A Google Street View capture showing a man resembling Gammino standing in front of a grocery store was key to tracking down the fugitive , investigators in charge of the case have stated. Gammino escaped from a Rome jail in 2002 and was sentenced to life in prison the following year on various charges, including murder.

A mafia boss in Spain

Gammino was a member of a Sicilian mafia group known as the Stidda, and was one of the most wanted mafiosi in Italy. The Sicilian police already suspected that the kingpin was in Spain, but it was the photo of him talking to a man outside a cocktail bar called El Huerto de Manu that triggered an immediate investigation to verify the mobster’s identity.

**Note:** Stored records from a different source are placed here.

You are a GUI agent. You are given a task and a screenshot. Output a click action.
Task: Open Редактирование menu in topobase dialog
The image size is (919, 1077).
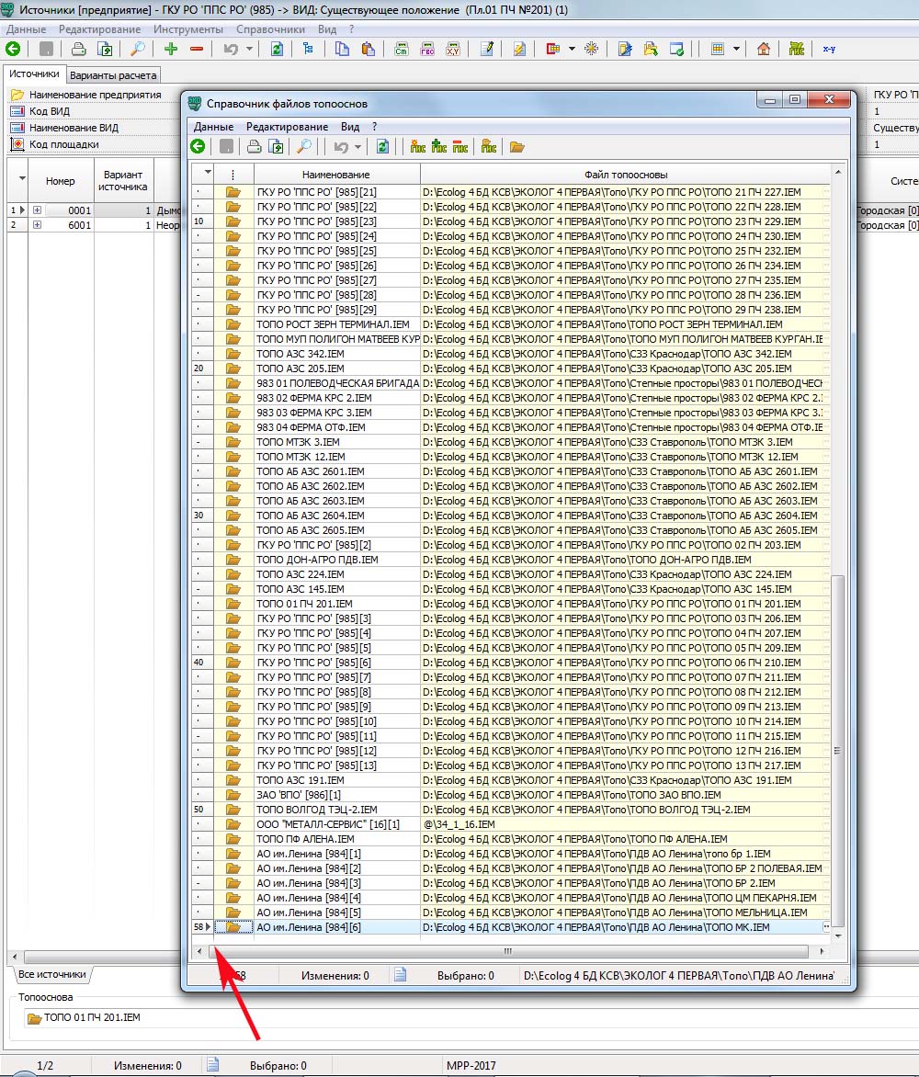click(287, 126)
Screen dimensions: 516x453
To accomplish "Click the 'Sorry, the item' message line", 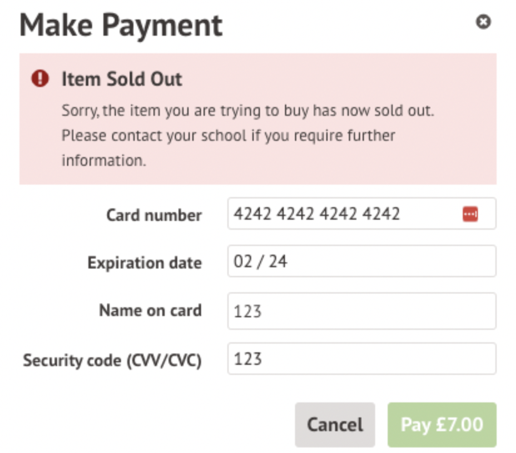I will click(248, 111).
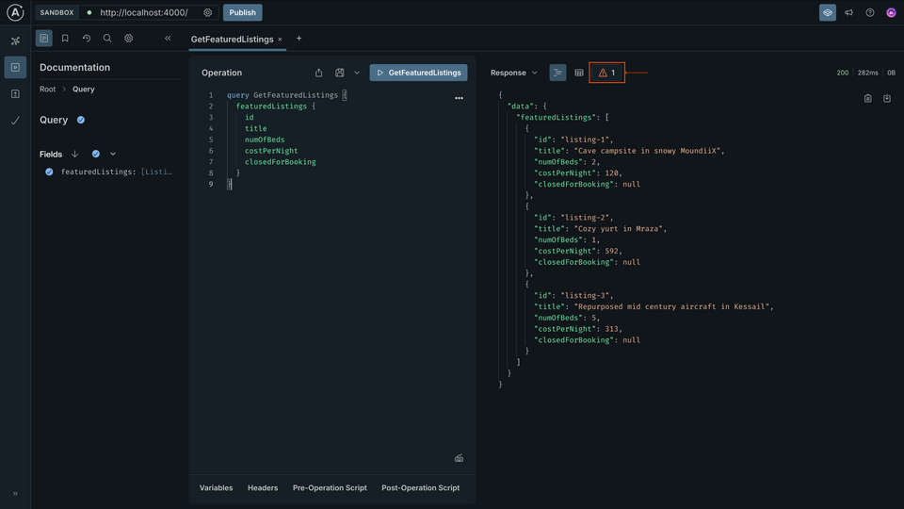Click the warning indicator showing 1 issue
Viewport: 904px width, 509px height.
[x=607, y=73]
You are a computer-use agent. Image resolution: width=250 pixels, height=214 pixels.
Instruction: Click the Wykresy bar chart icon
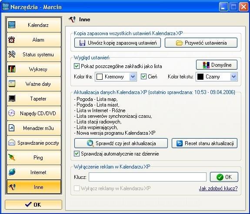coord(12,69)
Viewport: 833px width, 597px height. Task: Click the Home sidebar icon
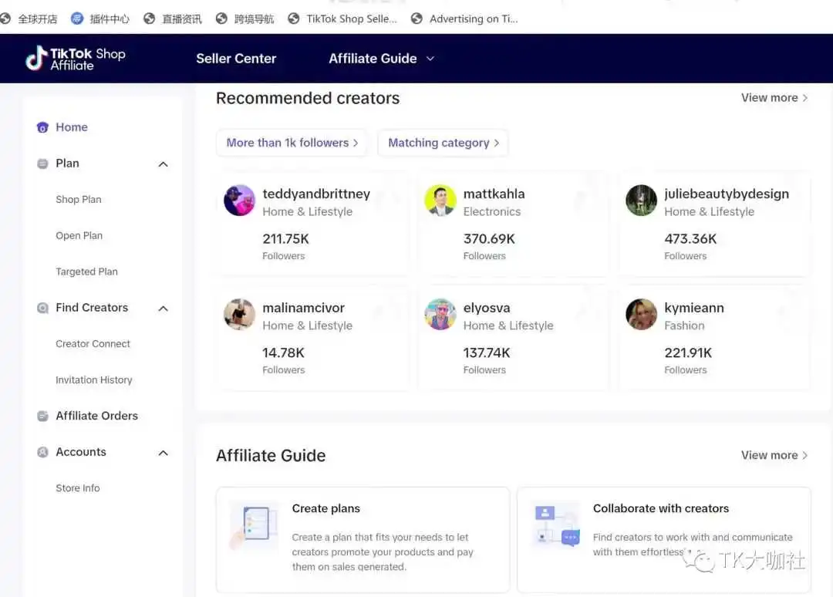42,127
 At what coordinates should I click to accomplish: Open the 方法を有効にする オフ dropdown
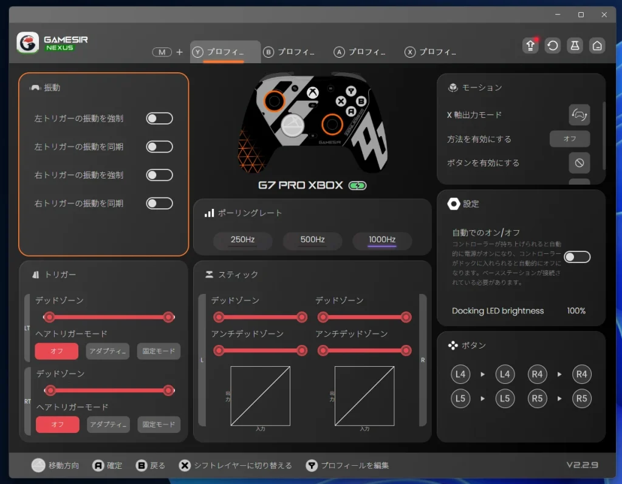(570, 139)
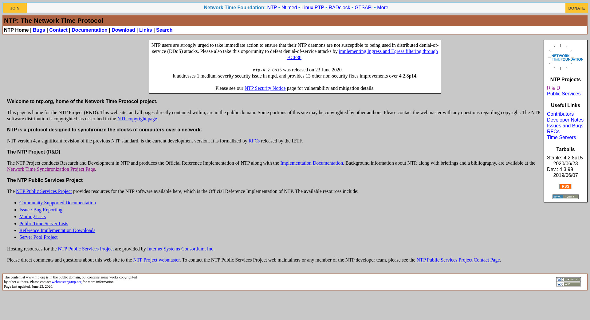Open the orange RSS feed badge
The image size is (590, 320).
[x=565, y=186]
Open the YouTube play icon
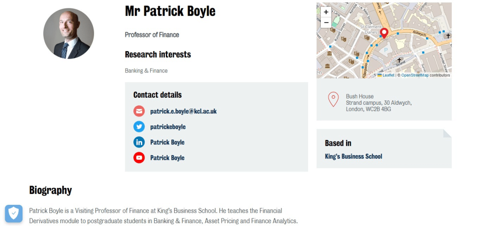This screenshot has height=226, width=481. [x=139, y=157]
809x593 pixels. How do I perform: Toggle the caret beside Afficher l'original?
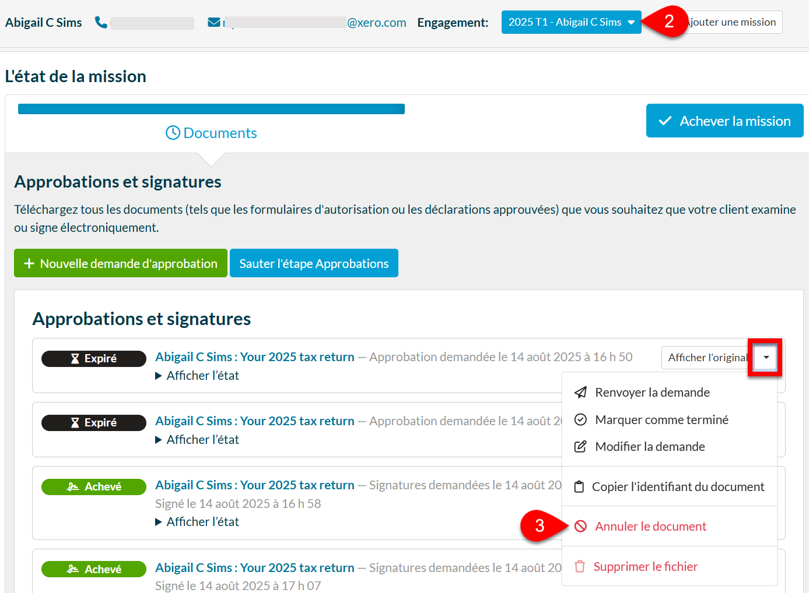(766, 358)
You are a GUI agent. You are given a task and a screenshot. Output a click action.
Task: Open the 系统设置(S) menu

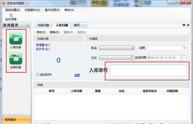pos(13,10)
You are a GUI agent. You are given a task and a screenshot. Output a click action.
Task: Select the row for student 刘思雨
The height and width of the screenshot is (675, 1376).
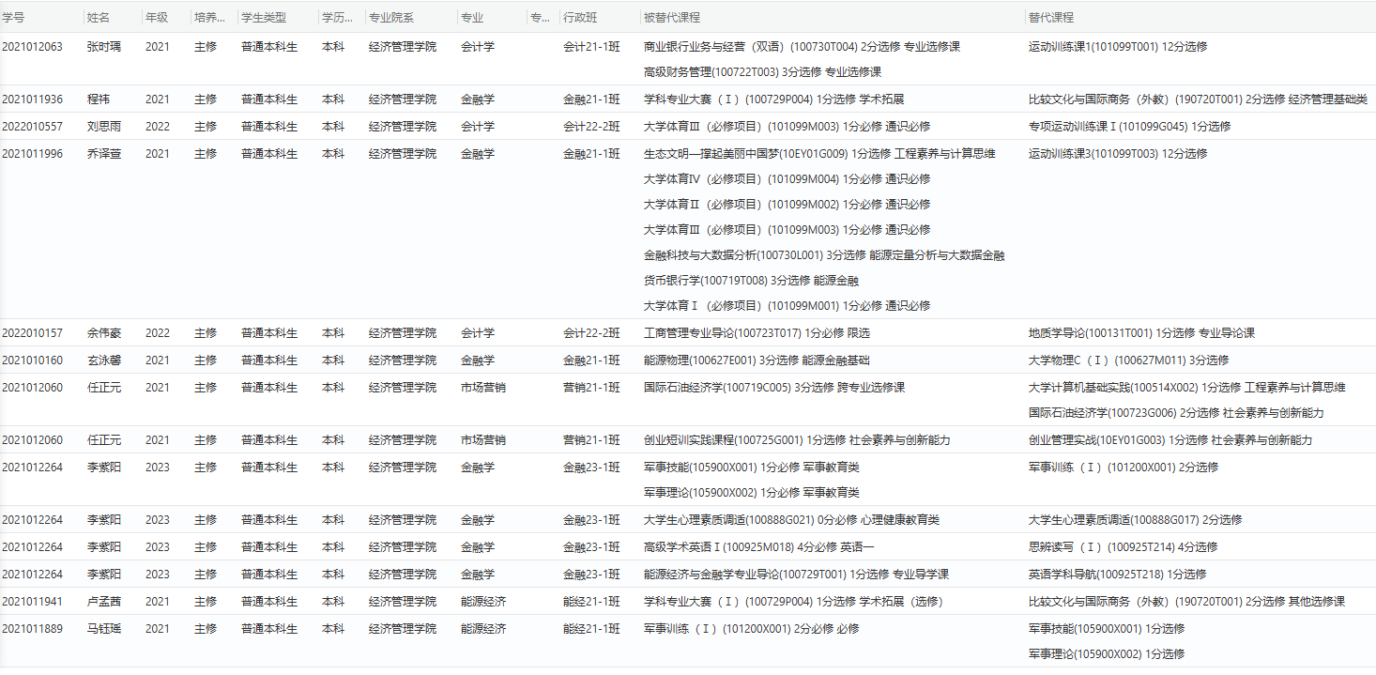[104, 127]
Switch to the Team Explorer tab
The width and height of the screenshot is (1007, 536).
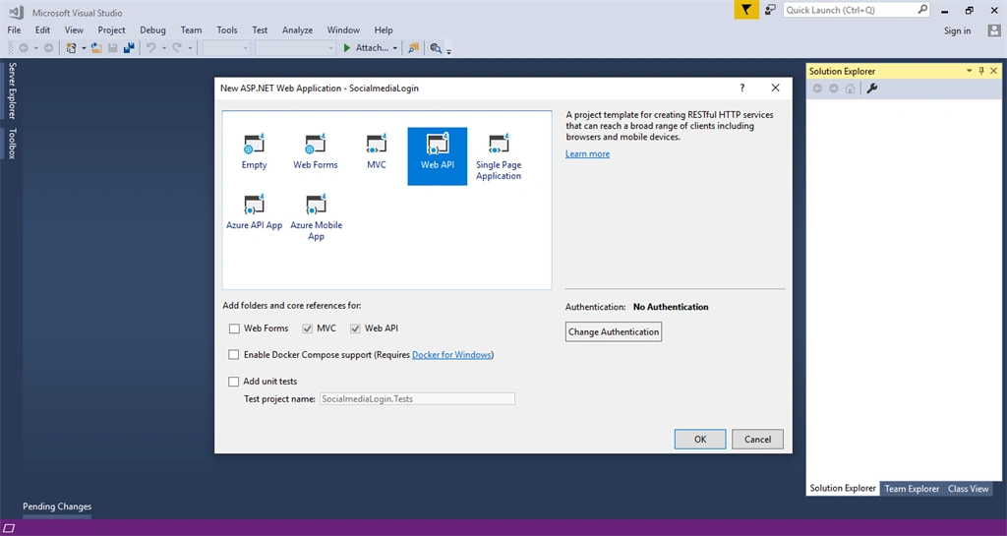(912, 489)
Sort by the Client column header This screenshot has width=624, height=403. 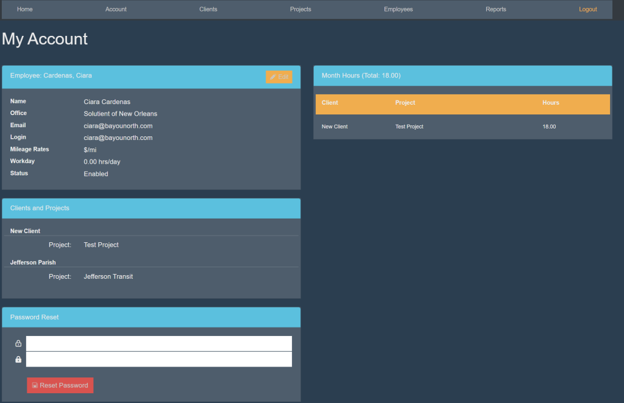coord(330,103)
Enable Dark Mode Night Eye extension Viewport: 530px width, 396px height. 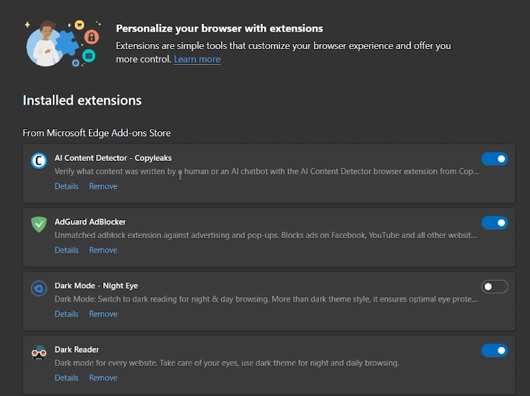click(x=495, y=286)
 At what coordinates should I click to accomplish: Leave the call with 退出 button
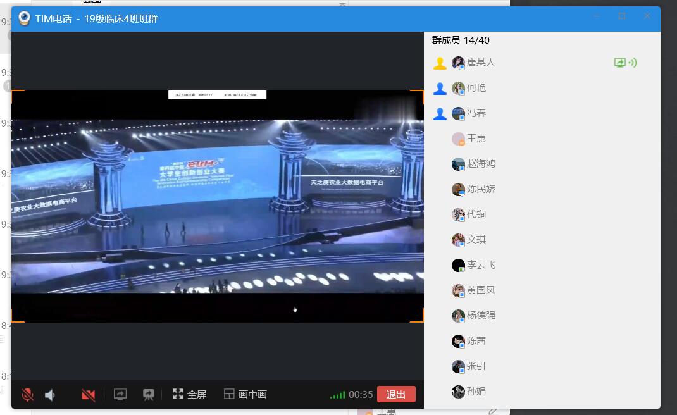pyautogui.click(x=396, y=394)
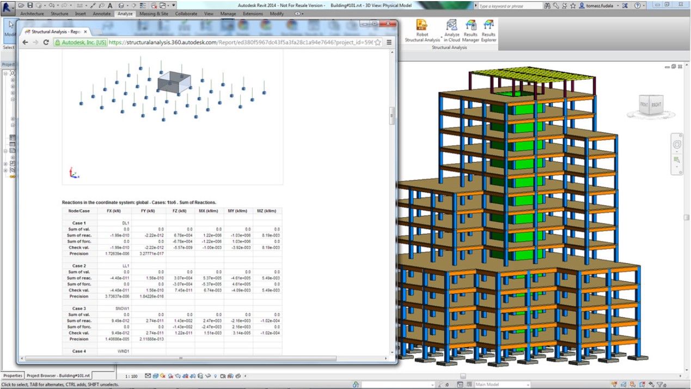
Task: Open Chrome's menu via the hamburger icon
Action: coord(388,42)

His identity was confirmed when police found a Facebook page for a now-closed restaurant, Manu’s Kitchen, which was located near where the Google Street View screenshot was taken. Several photos of Gammino wearing chef’s clothing had been posted on the Facebook profile and he was identified by a conspicuous scar on his chin. Also, the restaurant had Sicilian dishes on the menu. White and bottled.

Gammino was arrested on January 17, but the Italian media did not report the news for several days. After his arrest, he allegedly told police, “How did you find me? I haven’t even called my family for the last 10 years.” The member of the Sicilian mafia is currently in police custody in Spain and the Italian police expect to take him back to his country at the end of February, as the police authorities of the Mediterranean country have assured.

Gammino was wanted for murder and various other crimes related to multiple Mafia-related activities. He was arrested a second time in Barcelona in 1998. He was serving a life sentence in Rome’s Rebibbia prison when, in 2002, he managed to escape during a prison rampage during a film shoot.

It is not the first time that a mafia fugitive has been caught with the help of web tools. In March of last year, Mark Feren Claude Biart was spotted in the Caribbean after appearing in several YouTube cooking videos. Biart had been a fugitive from justice since 2014, when Italian prosecutors ordered his arrest for cocaine trafficking in the Netherlands on behalf of the Cacciola clan of the ‘Ndrangheta mafia.

Until his arrest, Biart had led a quiet life among the expatriate Italian community in Boca Chica, Dominican Republic.